A daylong symposium of film screenings and discussion about the work of actor, director, screenwriter, playwright and producer Tyler Perry, who is known for creating and performing in drag the cantankerous character of Mabel ‘Madea’ Simmons in his feature films, will be held on Northwestern University’s Evanston campus in late November.
While the African-American media mogul’s 2012 film ‘Alex Cross’, may have disappointed at the box office, Perry remains a powerful force in Hollywood. Each of the 13 films Perry has produced since 2002 have enjoyed opening weekends with top earnings.
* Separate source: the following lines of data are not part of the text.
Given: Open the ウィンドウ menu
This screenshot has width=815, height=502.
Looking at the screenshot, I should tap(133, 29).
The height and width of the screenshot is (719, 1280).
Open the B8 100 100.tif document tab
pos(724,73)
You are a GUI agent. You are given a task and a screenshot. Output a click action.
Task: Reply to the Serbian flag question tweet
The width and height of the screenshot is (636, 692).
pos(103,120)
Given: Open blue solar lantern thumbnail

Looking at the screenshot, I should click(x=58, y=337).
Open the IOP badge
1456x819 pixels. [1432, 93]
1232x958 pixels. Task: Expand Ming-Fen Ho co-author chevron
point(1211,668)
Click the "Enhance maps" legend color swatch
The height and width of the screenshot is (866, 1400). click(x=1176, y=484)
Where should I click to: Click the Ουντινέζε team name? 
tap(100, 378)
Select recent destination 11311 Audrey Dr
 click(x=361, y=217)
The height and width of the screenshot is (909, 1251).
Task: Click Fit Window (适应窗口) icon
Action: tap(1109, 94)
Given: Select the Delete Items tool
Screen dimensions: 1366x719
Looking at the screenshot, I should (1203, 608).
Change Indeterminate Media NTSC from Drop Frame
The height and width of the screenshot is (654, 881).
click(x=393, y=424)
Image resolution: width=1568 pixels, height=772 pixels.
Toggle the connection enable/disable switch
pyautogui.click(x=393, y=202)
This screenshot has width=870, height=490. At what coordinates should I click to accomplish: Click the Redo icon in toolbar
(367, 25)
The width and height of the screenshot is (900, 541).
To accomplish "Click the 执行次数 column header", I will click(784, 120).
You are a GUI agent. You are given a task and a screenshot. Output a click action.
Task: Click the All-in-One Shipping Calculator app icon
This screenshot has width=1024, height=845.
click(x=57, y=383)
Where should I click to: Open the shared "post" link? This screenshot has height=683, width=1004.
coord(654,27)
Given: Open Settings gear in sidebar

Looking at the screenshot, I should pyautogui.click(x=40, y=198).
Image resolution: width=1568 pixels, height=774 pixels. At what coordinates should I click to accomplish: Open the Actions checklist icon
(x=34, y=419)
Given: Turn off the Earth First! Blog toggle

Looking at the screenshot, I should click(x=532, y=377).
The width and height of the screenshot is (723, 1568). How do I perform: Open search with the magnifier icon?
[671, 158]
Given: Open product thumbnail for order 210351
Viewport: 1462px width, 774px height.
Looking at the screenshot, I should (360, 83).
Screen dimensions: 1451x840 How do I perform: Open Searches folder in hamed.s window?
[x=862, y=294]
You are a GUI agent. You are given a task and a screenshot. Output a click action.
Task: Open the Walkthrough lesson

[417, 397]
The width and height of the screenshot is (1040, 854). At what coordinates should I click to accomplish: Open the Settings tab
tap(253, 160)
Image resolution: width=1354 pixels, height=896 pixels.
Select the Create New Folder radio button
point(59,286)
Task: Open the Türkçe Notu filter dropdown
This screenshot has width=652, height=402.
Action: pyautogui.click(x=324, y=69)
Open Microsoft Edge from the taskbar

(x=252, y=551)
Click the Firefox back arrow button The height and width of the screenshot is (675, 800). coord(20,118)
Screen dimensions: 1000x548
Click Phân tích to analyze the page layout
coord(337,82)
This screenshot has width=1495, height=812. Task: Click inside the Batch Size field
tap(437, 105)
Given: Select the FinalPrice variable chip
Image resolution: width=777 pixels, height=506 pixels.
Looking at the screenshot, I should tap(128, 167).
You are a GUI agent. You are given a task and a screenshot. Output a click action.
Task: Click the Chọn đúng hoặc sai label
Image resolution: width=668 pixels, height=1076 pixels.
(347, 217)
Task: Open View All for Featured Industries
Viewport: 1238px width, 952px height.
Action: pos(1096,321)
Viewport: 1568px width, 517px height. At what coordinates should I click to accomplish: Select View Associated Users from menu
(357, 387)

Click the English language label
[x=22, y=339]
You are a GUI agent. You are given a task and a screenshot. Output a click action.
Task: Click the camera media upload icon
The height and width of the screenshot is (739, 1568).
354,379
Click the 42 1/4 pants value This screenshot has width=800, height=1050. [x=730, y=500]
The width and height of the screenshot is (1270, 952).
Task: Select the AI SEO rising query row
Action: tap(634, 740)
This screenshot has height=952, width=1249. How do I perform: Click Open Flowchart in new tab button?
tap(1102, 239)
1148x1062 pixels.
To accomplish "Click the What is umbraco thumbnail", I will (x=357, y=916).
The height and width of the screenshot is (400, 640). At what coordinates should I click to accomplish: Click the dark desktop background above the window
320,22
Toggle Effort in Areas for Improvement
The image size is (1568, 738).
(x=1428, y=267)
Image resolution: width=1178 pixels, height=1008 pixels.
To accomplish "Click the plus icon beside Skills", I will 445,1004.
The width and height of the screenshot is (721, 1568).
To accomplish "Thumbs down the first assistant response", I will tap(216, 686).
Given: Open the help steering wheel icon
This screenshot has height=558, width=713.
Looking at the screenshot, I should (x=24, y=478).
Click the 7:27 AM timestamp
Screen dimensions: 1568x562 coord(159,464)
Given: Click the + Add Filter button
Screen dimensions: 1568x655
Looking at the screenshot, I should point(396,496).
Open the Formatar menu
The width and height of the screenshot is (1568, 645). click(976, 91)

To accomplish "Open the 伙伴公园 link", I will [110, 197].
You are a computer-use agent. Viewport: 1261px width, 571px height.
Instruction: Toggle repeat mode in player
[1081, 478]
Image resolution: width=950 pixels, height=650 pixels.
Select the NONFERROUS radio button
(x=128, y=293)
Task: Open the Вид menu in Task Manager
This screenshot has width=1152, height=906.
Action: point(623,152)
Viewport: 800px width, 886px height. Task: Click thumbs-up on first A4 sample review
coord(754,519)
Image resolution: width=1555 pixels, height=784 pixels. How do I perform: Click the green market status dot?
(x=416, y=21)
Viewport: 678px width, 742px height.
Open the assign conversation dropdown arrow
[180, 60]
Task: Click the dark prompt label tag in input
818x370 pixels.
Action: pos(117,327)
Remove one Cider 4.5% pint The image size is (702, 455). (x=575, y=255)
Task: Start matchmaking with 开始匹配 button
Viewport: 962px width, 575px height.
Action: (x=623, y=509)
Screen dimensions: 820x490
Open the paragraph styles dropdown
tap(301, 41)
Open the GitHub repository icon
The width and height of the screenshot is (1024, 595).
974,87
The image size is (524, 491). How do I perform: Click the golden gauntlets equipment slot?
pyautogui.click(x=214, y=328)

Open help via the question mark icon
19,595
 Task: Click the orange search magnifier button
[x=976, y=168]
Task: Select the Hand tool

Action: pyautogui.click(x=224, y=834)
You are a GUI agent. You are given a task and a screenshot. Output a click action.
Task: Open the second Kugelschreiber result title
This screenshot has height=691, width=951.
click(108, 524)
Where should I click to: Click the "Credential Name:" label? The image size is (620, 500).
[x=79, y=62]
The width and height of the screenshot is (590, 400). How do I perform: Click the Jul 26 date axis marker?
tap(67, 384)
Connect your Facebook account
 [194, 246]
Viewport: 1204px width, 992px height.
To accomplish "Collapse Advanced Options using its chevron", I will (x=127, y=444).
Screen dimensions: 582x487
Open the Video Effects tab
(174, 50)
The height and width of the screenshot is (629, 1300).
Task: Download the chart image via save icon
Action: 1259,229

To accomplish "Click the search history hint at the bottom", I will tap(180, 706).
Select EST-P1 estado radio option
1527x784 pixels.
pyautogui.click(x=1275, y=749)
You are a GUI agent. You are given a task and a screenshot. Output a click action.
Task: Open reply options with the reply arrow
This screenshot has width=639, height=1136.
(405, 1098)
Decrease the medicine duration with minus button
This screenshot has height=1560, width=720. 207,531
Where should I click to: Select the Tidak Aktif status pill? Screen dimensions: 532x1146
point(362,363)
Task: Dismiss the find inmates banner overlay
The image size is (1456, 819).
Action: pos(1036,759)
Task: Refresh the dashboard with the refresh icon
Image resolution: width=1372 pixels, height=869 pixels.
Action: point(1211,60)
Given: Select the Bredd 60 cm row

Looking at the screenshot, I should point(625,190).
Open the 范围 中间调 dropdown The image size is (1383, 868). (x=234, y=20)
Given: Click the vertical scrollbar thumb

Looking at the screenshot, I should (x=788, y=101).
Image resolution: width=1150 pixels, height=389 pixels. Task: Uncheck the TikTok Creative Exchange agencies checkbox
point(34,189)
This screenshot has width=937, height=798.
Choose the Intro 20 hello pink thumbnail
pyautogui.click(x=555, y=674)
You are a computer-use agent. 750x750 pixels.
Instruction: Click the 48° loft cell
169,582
The writer-producer-director-actor also continues to produce the wildly popular gospel stage plays that constitute his show business origins, while at the same time overseeing two commercial cable sitcoms.
The Tyler Perry symposium will be hosted by Northwestern’s Block Cinema and the School of Communication’s department of radio/TV/film. “Madea’s Big Scholarly Roundtable: Perspectives on the Media of Tyler Perry”, on Wednesday, November 28, includes a panel discussion as well as film screenings with moderated conversations.
‘Madea’s Family Reunion’ will be screened at 9:30 a.m. and ‘The Family That Preys’ at 1:00 p.m., at the Annie May Swift Auditorium.
The panel discussion on Perry’s work begins at 5:00 p.m. at the Mary and Leigh Block Museum of Art.
“This program marks a turn toward serious academic consideration of Perry’s media that has been a long time in coming, but is nonetheless right on time,” said Miriam Petty, assistant professor of radio/TV/film and African American studies, Weinberg College of Arts and Sciences, the organizer of the symposium and moderator of the panel.
Featured panelists will consider Perry’s extensive body of work from a variety of perspectives, exploring such topics as his theatrical roots, the influence of the African- American church on his work, the highbrow/lowbrow tensions his works stir up, and the ways that class, region, gender and sexuality are reflected in his screen and stage productions and in discussions of Perry himself.
Participants include Mark Anthony Neal, professor of black popular culture in the department of African and African American studies, Duke University; Racquel Gates, assistant professor in the department of media culture, CUNY College of Staten Island; Daniel O. Black, novelist and professor of English, Clark-Atlanta University; Brittney Cooper, assistant professor of women’s and gender studies and Africana studies, Rutgers University; and E. Patrick Johnson, Carlos Montezuma Professor of Performance Studies in the School of Communication and professor of African American Studies in the Weinberg College of Arts and Sciences at Northwestern University.
All events are free and open to the public.